_SHORT TASK:_ Give each line of the listing below as a numbered list, leaving out the blank lines.

>> Begin RECORDS TO PROCESS

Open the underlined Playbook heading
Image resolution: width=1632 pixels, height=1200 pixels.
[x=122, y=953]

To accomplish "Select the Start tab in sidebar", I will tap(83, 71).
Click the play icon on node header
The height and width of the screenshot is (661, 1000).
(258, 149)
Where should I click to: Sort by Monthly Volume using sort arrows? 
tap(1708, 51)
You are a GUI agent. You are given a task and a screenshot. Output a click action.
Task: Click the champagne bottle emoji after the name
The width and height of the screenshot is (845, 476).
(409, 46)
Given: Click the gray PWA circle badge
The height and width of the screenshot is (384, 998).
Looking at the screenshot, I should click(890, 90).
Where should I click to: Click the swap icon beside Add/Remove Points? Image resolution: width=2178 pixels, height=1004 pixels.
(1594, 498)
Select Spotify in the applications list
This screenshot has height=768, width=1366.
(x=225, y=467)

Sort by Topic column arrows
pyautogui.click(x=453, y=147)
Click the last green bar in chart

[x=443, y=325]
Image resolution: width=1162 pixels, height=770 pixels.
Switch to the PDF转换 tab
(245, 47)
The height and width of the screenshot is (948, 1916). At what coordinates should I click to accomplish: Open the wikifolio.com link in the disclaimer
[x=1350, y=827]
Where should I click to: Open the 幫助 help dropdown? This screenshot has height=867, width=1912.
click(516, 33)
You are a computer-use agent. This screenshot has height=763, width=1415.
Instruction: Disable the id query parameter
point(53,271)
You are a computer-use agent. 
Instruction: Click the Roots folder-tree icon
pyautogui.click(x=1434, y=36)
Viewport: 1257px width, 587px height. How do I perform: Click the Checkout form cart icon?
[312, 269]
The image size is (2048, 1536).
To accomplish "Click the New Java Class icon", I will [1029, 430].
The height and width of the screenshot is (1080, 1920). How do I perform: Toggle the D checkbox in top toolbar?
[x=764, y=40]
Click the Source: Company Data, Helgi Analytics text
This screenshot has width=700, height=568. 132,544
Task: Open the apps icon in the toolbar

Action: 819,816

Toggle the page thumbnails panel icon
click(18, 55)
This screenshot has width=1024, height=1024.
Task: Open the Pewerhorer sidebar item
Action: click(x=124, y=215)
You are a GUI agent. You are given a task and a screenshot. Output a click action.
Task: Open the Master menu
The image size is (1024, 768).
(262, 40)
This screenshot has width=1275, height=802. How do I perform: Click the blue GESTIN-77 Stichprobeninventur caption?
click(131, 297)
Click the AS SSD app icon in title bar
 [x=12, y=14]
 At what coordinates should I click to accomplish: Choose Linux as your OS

>> End RECORDS TO PROCESS

_WRITTEN REPLY:_
1. Open the underlined Playbook heading
2. Image resolution: width=1632 pixels, height=1200 pixels.
3. [x=122, y=953]
4. To accomplish "Select the Start tab in sidebar", I will tap(83, 71).
5. Click the play icon on node header
6. The height and width of the screenshot is (661, 1000).
7. (258, 149)
8. Where should I click to: Sort by Monthly Volume using sort arrows? 
9. tap(1708, 51)
10. You are a GUI agent. You are given a task and a screenshot. Output a click action.
11. Task: Click the champagne bottle emoji after the name
12. The width and height of the screenshot is (845, 476).
13. (409, 46)
14. Given: Click the gray PWA circle badge
15. The height and width of the screenshot is (384, 998).
16. Looking at the screenshot, I should click(890, 90).
17. Where should I click to: Click the swap icon beside Add/Remove Points? Image resolution: width=2178 pixels, height=1004 pixels.
18. (1594, 498)
19. Select Spotify in the applications list
20. This screenshot has height=768, width=1366.
21. (x=225, y=467)
22. Sort by Topic column arrows
23. pyautogui.click(x=453, y=147)
24. Click the last green bar in chart
25. [x=443, y=325]
26. Image resolution: width=1162 pixels, height=770 pixels.
27. Switch to the PDF转换 tab
28. (245, 47)
29. The height and width of the screenshot is (948, 1916). At what coordinates should I click to accomplish: Open the wikifolio.com link in the disclaimer
30. [x=1350, y=827]
31. Where should I click to: Open the 幫助 help dropdown? This screenshot has height=867, width=1912.
32. click(516, 33)
33. You are a computer-use agent. This screenshot has height=763, width=1415.
34. Instruction: Disable the id query parameter
35. point(53,271)
36. You are a computer-use agent. 
37. Instruction: Click the Roots folder-tree icon
38. pyautogui.click(x=1434, y=36)
39. Viewport: 1257px width, 587px height. How do I perform: Click the Checkout form cart icon?
40. [312, 269]
41. The image size is (2048, 1536).
42. To accomplish "Click the New Java Class icon", I will [1029, 430].
43. The height and width of the screenshot is (1080, 1920). How do I perform: Toggle the D checkbox in top toolbar?
44. [x=764, y=40]
45. Click the Source: Company Data, Helgi Analytics text
46. This screenshot has width=700, height=568. 132,544
47. Task: Open the apps icon in the toolbar
48. Action: 819,816
49. Toggle the page thumbnails panel icon
50. click(18, 55)
51. This screenshot has width=1024, height=1024.
52. Task: Open the Pewerhorer sidebar item
53. Action: click(x=124, y=215)
54. You are a GUI agent. You are given a task and a screenshot. Output a click action.
55. Task: Open the Master menu
56. The image size is (1024, 768).
57. (262, 40)
58. This screenshot has width=1275, height=802. How do I perform: Click the blue GESTIN-77 Stichprobeninventur caption?
59. click(131, 297)
60. Click the AS SSD app icon in title bar
61.  [x=12, y=14]
62.  At what coordinates should I click to accomplish: Choose Linux as your OS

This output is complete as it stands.